COVID’s toll on healthcare workers

Marrazzo said hospital capacity isn’t just limited by the number of beds or the physical space, or personal protective equipment, but by the number of health care workers available to treat those patients.

“Our healthcare workforce is not inexhaustible,” Marrazzo said. “It’s a really intensive physical ask, and it’s also a big emotional ask because you’re having people in the trenches being exposed every day. Remember, patients can’t see family, they can’t see friends because of the rules of trying to keep everybody safe, so the emotional burden on care providers in those settings is huge.

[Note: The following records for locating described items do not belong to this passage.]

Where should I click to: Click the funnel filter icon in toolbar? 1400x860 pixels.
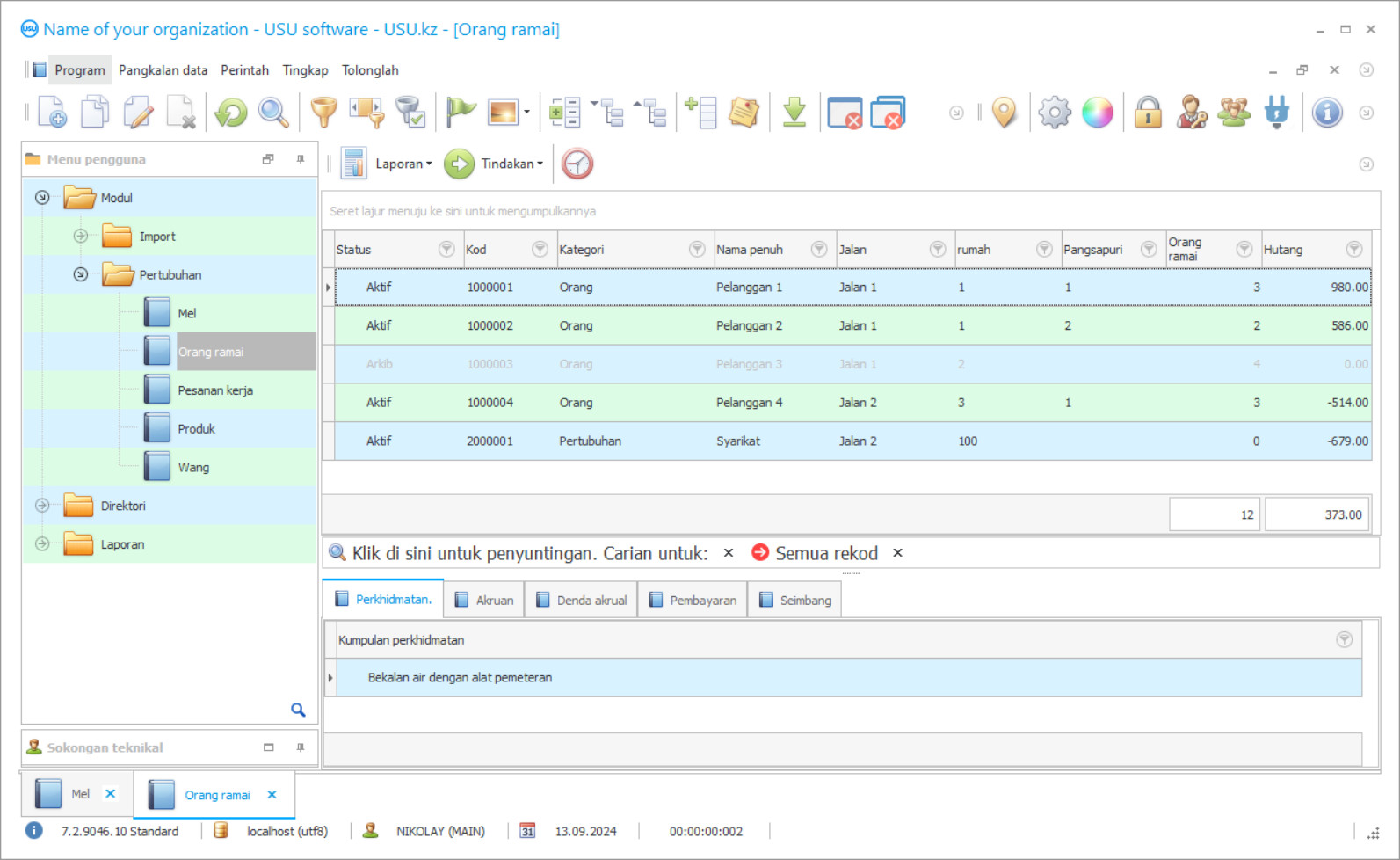click(x=323, y=113)
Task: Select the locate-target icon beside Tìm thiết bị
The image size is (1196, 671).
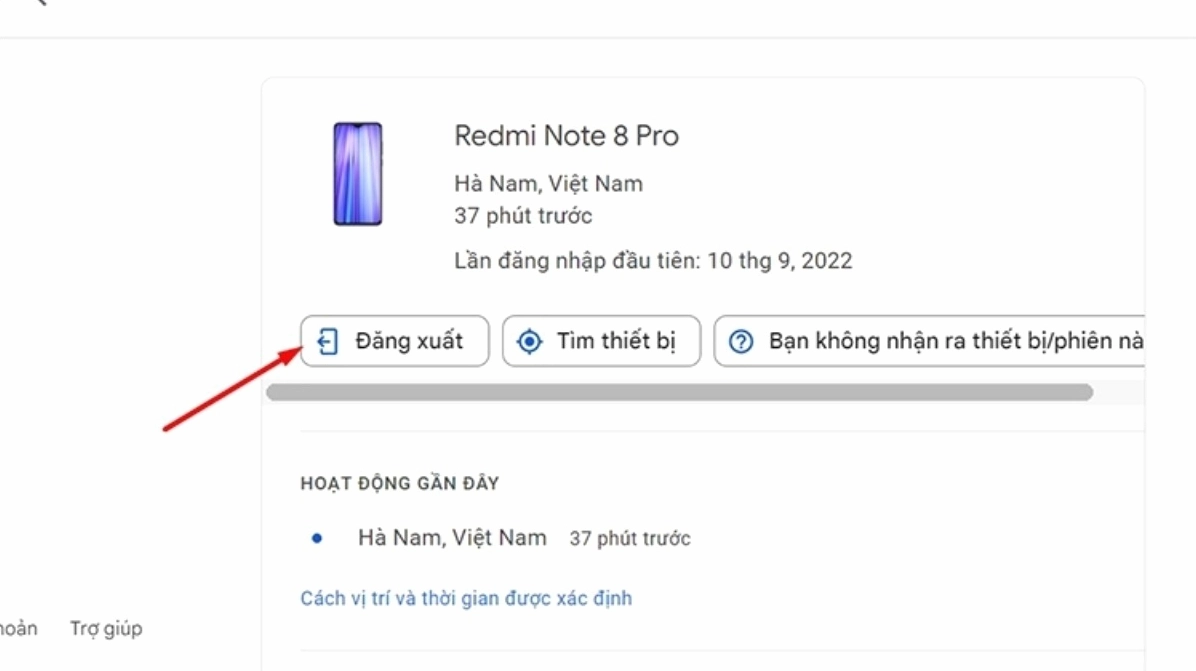Action: coord(529,341)
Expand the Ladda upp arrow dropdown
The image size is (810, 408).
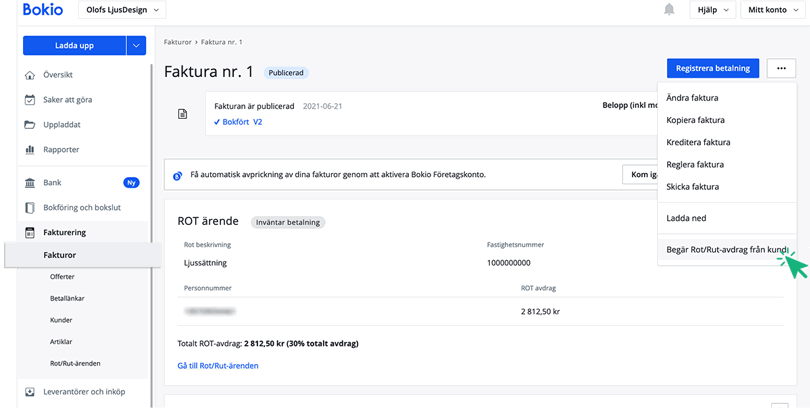point(136,45)
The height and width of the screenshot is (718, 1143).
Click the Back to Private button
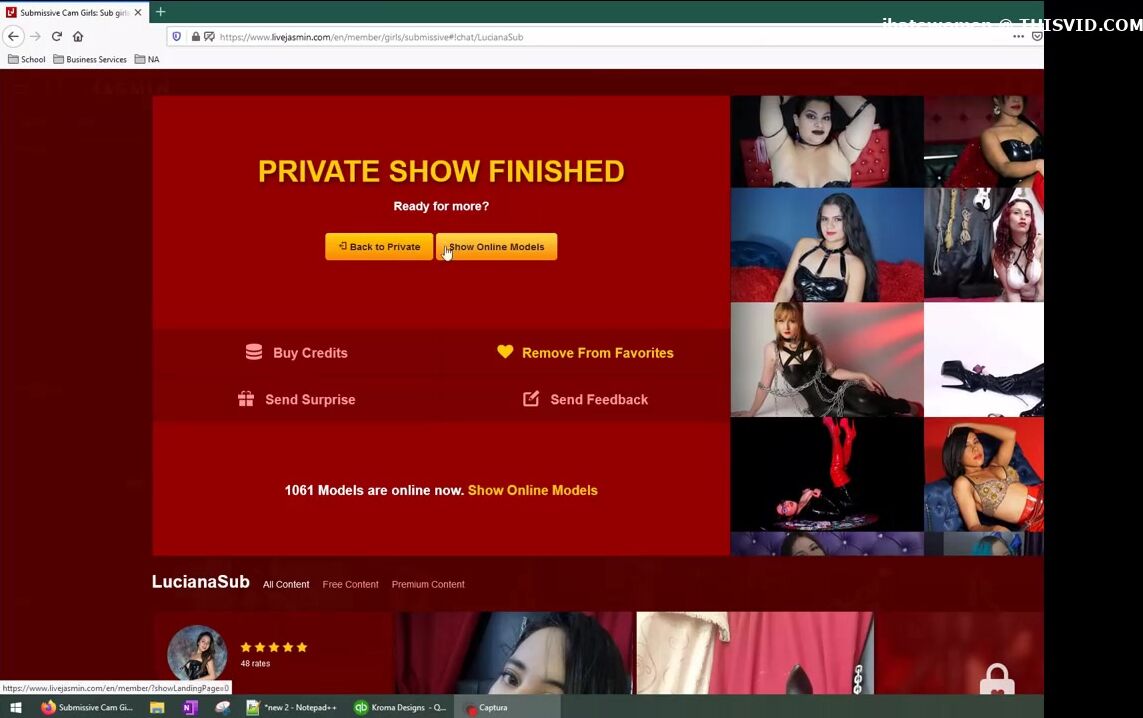(379, 247)
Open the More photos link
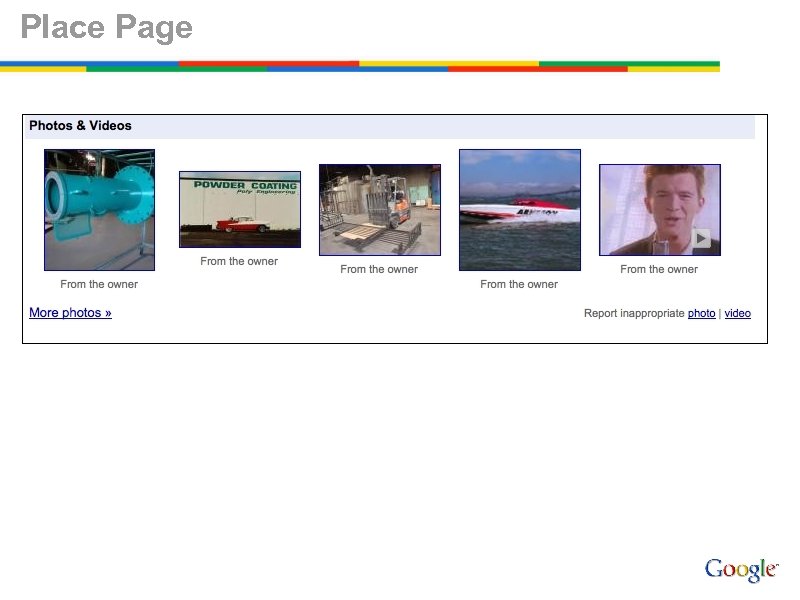This screenshot has height=600, width=800. [x=70, y=313]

“We’re really worried about that.”

Hanserd, a father of four who spoke with on a rare day off after working 12 straight, said the potential consequences weighed heavy, particularly early in the outbreak.

“It’s bad enough, I know a pandemic is coming,” he said. “I don’t know how sick it really makes people until it gets here. I could get infected with it and bring it to my family. I’m working more hours. And then on top of that, I’m having to take care of other people that work with me who have got it and are extremely sick. So that can, you know, obviously that can kind of mess with your psyche.”

Erdmann, who has two school-age children, said he hasn’t had a full day off since March, and expects the situation to continue for more months.

“Looking at the landscape, it’s hard to think why things should be significantly better anytime soon,” he said. “I think we’re settling into a pattern where we have weeks but more likely months of this and the ability to sustain this response is problematic.”

Maldonado in Opelika said there are times he has cried and prayed for his patients.

“Crying and being sad does not bother me,” he said. “The day I do not feel emotional about people dying, I should quit medicine. But I know that will never happen because I am an emotional person. Sadness and stress are part of my job.”